* _Compiti da svolgere_
A – Secondo l'articolo sul fallito attentato di Times Square, di quale nazionalità è l'uomo incriminato?
B – Riprenda l'articolo sul fallito attentato di Times Square e lo prosegua a partire dall'ultima frase riportata.

* _Brano fornito_
Times Square: attentatore nega legami col terrorismo
E’ stato formalmente incriminato negli Stati Uniti il trentenne pakistano Faisal Shahzad
arrestato per il fallito attentato di Times Square a New York. L’uomo, naturalizzato
americano, avrebbe parzialmente confessato di avere preparato l’attacco terroristico,
negando tuttavia di far parte di una cellula organizzata. Nonostante le indagini portino
lontano da Al Qaeda, numerosi arresti sono stati compiuti anche in Pakistan, dove
l’intelligence locale si è immediatamente attivata in collaborazione con le autorità
Usa. Il fallito attentato avrebbe comunque potuto risolversi in una strage e la paura
che regnava dopo gli attentati dell’11 settembre torna a farsi palpabile. Il commento
di Loretta Napoleoni, esperta di terrorismo internazionale intervistata da
Stefano Leszczynski:
R. – E’ possibile
che la psicosi possa riprendere, ma non certo con l’intensità che abbiamo visto in
passato. Non credo che ci troviamo di fronte ad una minaccia del tipo dell’11 settembre.

* _Materiale fornito_
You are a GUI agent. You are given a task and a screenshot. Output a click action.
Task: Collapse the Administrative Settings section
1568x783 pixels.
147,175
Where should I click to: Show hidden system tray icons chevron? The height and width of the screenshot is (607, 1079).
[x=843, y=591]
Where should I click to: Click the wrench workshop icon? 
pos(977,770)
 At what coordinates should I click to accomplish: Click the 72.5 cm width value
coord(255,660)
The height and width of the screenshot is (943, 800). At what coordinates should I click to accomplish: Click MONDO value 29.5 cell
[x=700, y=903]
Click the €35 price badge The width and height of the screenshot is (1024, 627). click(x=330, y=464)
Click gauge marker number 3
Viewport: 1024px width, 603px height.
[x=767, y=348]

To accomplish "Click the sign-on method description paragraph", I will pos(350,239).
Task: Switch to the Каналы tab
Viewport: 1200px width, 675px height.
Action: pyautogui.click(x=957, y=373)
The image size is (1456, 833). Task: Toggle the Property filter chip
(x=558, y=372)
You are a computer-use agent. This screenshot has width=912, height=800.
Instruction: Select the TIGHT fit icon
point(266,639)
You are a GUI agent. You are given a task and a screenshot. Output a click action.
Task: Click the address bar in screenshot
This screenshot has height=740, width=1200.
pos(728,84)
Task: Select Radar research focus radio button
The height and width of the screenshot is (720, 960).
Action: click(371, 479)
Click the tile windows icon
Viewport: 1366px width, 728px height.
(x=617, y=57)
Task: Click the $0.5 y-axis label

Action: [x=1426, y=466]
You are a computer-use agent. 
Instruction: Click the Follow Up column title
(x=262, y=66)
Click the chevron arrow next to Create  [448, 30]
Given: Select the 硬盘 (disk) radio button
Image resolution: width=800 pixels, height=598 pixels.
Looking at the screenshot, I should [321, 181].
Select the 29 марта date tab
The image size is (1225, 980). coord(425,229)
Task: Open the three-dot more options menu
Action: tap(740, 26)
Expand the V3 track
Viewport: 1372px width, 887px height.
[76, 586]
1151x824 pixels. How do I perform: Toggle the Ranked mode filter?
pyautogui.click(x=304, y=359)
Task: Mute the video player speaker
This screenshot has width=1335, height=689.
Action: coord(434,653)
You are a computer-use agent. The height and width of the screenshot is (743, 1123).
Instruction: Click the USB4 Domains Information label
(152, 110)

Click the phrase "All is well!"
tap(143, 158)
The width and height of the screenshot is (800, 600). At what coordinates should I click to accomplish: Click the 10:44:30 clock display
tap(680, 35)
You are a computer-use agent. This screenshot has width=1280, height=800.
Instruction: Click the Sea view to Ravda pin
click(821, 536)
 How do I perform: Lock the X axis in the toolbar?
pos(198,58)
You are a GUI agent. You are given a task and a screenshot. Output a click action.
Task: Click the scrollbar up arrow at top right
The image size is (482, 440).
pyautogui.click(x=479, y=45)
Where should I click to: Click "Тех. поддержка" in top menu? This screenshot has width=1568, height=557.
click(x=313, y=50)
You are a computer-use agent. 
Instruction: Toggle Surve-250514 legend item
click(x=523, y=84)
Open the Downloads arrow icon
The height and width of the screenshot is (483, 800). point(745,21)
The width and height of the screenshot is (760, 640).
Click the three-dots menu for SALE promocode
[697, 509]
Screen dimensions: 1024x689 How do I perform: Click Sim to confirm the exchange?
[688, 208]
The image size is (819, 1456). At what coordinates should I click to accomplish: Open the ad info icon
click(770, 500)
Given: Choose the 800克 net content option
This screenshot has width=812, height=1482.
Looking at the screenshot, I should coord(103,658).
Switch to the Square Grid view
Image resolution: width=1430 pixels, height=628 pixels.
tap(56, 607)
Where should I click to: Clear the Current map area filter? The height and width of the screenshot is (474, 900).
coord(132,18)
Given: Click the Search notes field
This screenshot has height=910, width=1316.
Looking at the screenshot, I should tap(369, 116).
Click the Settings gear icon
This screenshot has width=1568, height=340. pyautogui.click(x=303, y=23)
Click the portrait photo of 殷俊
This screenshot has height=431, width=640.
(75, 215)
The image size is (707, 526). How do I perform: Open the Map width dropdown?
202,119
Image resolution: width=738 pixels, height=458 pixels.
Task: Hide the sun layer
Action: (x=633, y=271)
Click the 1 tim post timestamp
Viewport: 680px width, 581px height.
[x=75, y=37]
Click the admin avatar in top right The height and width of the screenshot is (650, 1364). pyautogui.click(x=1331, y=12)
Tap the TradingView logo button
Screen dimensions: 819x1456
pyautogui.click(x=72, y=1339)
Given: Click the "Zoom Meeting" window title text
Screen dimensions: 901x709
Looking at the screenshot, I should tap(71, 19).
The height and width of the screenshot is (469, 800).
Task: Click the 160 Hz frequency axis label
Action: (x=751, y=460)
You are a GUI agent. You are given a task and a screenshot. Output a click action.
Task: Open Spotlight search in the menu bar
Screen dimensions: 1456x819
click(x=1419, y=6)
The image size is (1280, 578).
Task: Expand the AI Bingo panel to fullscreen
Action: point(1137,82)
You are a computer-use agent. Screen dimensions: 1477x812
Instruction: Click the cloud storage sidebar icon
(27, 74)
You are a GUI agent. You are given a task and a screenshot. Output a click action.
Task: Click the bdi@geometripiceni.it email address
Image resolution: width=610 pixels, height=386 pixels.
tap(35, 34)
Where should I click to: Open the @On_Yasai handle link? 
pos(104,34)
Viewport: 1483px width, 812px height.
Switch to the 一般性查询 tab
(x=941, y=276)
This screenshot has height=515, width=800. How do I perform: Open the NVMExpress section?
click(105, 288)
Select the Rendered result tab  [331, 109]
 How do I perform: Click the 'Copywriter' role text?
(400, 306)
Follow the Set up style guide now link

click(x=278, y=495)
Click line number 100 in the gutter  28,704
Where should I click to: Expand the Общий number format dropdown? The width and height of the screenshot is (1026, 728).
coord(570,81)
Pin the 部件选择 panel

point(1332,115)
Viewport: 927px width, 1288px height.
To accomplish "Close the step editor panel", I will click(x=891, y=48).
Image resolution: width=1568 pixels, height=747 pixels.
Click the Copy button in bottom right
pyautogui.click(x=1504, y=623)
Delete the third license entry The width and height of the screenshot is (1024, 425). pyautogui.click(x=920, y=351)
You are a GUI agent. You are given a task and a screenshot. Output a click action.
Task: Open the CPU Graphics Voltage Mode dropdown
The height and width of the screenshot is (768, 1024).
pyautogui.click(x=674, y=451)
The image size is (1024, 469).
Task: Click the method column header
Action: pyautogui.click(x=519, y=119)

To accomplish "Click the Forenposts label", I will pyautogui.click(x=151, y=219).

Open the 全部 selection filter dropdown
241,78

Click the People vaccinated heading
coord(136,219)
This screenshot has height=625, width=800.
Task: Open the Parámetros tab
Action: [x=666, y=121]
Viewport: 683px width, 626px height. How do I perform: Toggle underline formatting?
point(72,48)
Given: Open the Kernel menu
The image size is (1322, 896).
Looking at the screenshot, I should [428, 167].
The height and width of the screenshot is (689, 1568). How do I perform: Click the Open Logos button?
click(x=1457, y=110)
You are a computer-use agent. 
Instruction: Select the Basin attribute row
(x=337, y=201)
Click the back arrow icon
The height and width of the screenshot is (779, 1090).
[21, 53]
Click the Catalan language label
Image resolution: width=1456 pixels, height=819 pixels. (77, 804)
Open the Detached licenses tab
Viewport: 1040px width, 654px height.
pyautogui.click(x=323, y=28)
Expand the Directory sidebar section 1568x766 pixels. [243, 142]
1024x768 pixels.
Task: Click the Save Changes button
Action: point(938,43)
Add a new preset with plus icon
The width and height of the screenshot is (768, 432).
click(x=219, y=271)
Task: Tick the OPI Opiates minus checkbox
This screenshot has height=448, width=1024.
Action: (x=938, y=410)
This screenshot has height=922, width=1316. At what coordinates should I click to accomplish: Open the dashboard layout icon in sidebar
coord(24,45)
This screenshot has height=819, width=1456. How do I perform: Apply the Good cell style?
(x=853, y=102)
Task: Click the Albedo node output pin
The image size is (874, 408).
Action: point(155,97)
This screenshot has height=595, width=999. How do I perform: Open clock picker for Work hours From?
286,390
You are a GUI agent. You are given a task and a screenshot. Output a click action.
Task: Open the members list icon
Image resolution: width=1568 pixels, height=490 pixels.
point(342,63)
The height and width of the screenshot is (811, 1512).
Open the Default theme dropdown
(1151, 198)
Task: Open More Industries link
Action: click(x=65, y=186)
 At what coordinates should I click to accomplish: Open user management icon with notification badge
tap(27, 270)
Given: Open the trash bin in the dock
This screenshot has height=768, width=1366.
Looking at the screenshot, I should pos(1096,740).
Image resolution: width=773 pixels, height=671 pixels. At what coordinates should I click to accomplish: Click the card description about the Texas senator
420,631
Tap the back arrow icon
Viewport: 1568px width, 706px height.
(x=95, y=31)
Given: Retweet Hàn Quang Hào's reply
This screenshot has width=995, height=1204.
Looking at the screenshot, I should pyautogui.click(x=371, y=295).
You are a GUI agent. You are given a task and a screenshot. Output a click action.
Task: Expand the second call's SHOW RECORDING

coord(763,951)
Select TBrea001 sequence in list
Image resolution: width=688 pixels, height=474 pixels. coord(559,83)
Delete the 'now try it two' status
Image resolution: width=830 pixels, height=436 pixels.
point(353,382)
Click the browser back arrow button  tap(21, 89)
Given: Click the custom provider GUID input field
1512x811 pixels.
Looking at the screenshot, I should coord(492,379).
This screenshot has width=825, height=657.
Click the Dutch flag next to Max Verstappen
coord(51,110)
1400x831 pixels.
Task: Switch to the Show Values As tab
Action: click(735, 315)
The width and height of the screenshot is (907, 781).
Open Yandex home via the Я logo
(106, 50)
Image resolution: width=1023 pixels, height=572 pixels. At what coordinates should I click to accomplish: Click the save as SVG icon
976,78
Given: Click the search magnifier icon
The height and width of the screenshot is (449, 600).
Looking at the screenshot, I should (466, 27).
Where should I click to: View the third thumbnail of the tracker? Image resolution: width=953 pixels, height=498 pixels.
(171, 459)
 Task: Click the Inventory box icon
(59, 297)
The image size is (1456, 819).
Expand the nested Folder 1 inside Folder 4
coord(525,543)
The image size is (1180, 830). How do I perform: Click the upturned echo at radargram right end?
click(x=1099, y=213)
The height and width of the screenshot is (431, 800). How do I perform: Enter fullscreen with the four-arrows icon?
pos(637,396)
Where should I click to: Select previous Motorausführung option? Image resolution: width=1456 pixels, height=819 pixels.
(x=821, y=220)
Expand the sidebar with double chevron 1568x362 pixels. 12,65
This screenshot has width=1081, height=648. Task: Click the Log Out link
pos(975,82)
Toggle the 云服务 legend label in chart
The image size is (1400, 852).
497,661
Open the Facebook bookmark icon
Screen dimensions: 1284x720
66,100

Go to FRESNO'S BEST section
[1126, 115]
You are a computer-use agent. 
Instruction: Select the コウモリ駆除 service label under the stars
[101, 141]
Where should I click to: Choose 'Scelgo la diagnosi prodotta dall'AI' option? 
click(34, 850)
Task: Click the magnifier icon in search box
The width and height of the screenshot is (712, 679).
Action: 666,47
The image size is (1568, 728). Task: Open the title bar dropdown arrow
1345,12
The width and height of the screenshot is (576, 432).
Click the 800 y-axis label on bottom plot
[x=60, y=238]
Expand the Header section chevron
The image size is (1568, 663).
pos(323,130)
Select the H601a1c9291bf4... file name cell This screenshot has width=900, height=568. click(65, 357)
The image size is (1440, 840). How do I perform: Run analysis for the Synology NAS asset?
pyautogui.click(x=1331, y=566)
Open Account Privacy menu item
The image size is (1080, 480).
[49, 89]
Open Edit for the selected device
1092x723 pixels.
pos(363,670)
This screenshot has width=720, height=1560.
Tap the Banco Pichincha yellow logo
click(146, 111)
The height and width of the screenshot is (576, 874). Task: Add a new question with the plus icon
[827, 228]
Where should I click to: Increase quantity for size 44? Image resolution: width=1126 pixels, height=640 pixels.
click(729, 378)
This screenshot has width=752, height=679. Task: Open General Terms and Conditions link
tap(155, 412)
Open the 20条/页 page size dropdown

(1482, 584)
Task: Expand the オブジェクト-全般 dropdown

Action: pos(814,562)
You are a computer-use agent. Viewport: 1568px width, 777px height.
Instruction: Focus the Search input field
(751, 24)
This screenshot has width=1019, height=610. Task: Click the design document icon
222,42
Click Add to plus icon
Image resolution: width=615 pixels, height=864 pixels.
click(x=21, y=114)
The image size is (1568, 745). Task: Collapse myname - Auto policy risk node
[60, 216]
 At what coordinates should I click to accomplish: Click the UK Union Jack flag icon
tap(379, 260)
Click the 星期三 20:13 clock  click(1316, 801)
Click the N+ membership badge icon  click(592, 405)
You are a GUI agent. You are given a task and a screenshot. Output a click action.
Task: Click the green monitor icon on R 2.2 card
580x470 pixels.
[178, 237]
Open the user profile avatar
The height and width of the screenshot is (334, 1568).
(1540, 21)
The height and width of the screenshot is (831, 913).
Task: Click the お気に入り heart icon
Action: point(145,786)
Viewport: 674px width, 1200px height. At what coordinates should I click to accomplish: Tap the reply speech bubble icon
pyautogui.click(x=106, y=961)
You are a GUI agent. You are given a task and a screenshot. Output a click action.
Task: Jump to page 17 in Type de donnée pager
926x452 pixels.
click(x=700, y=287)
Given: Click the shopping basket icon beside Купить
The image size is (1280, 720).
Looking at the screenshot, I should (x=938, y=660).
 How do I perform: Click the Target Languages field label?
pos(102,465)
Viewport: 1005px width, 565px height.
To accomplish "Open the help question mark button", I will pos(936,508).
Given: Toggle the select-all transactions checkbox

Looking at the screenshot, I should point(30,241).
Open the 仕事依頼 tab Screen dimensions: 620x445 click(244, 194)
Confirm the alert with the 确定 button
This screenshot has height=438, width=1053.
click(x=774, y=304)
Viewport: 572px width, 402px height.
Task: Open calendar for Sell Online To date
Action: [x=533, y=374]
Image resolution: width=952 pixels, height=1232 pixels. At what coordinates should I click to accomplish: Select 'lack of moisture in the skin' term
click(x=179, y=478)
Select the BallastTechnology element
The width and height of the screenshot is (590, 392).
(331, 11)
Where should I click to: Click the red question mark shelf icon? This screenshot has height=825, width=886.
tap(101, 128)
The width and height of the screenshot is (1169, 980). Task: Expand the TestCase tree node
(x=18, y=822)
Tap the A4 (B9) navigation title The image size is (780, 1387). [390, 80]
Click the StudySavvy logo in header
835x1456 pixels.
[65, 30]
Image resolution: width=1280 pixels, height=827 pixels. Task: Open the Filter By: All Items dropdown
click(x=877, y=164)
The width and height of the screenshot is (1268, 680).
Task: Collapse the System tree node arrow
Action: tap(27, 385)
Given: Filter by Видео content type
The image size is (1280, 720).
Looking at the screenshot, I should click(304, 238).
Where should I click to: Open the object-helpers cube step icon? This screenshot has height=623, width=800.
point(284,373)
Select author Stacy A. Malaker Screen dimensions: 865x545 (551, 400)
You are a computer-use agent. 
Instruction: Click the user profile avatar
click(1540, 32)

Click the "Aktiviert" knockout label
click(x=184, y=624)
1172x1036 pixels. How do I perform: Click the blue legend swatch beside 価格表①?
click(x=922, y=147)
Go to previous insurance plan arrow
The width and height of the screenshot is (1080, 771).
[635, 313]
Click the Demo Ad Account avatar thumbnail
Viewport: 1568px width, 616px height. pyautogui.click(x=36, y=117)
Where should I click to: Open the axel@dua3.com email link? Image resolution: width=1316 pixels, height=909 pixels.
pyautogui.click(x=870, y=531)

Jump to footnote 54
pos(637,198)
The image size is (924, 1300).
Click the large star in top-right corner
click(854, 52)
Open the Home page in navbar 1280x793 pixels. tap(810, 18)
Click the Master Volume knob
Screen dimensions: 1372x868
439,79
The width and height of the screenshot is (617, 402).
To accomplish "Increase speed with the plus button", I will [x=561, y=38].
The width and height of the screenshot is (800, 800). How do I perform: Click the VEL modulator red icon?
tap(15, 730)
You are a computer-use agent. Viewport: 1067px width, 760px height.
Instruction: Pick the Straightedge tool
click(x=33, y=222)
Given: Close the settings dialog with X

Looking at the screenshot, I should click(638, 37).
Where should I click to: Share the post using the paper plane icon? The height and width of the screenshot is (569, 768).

* _Esiti dei compiti_
A – È pakistano, naturalizzato americano.

B –
Abbiamo di fronte dei dilettanti e, quindi, fortunatamente questi attacchi non vanno
in porto. D. – In ogni caso, dilettanti che si sono formati
in campi di addestramento, che hanno potuto disporre di fondi. Si può immaginare che
dietro ci sia, comunque, qualcosa di più grosso? R. – Questo
è interessante. Il fatto che questo individuo si sia formato in un campo di addestramento
dà un po’ l’idea che il campo di addestramento oggi come oggi e specialmente in questa
zona non ha nulla a che vedere con i campi di addestramento degli anni Ottanta e degli
anni Novanta in Afghanistan: quelli gestiti appunto da Bin Laden e da Al Qaeda. E
questo perché se è vero che ci sia stato questo addestramento è stato limitato soltanto
agli usi degli esplosivi, senza un addestramento comportamentale e del funzionamento
dell’attività del terrorista. D. – Nuovamente l’aspirante terrorista
era integrato nella società americana… R. – Sì, questo sicuramente
è un elemento che vedremo tornare alla ribalta nel futuro: l’indottrinamento avviene
nel tessuto sociale della società occidentale. Dalle informazioni che riceviamo da
parte delle autorità dell’antiterrorismo, questo è un individuo che ha agito da solo
e quindi non fa parte di una cellula, non fa parte di una rete. Vediamo, quindi, anche
un grande cambiamento dagli attentati di Londra, dagli attentati di Madrid, dove invece
esisteva una rete, anche se piccola però c’era. D. – Diventa
sempre più difficile a questo punto, ad un livello di intelligence, individuare eventuali
“cani sciolti”? R. – Ecco, questo è il problema maggiore. La
grande difficoltà dell’antiterrorismo, in questa fase di ennesima trasformazione del
terrorismo di matrice islamica. Direi che c'è proprio l’impossibilità di penetrare
reti sociali, dove un individuo – appunto un “cane sciolto” – può attivarsi indipendentemente
da quello che succede nel mondo.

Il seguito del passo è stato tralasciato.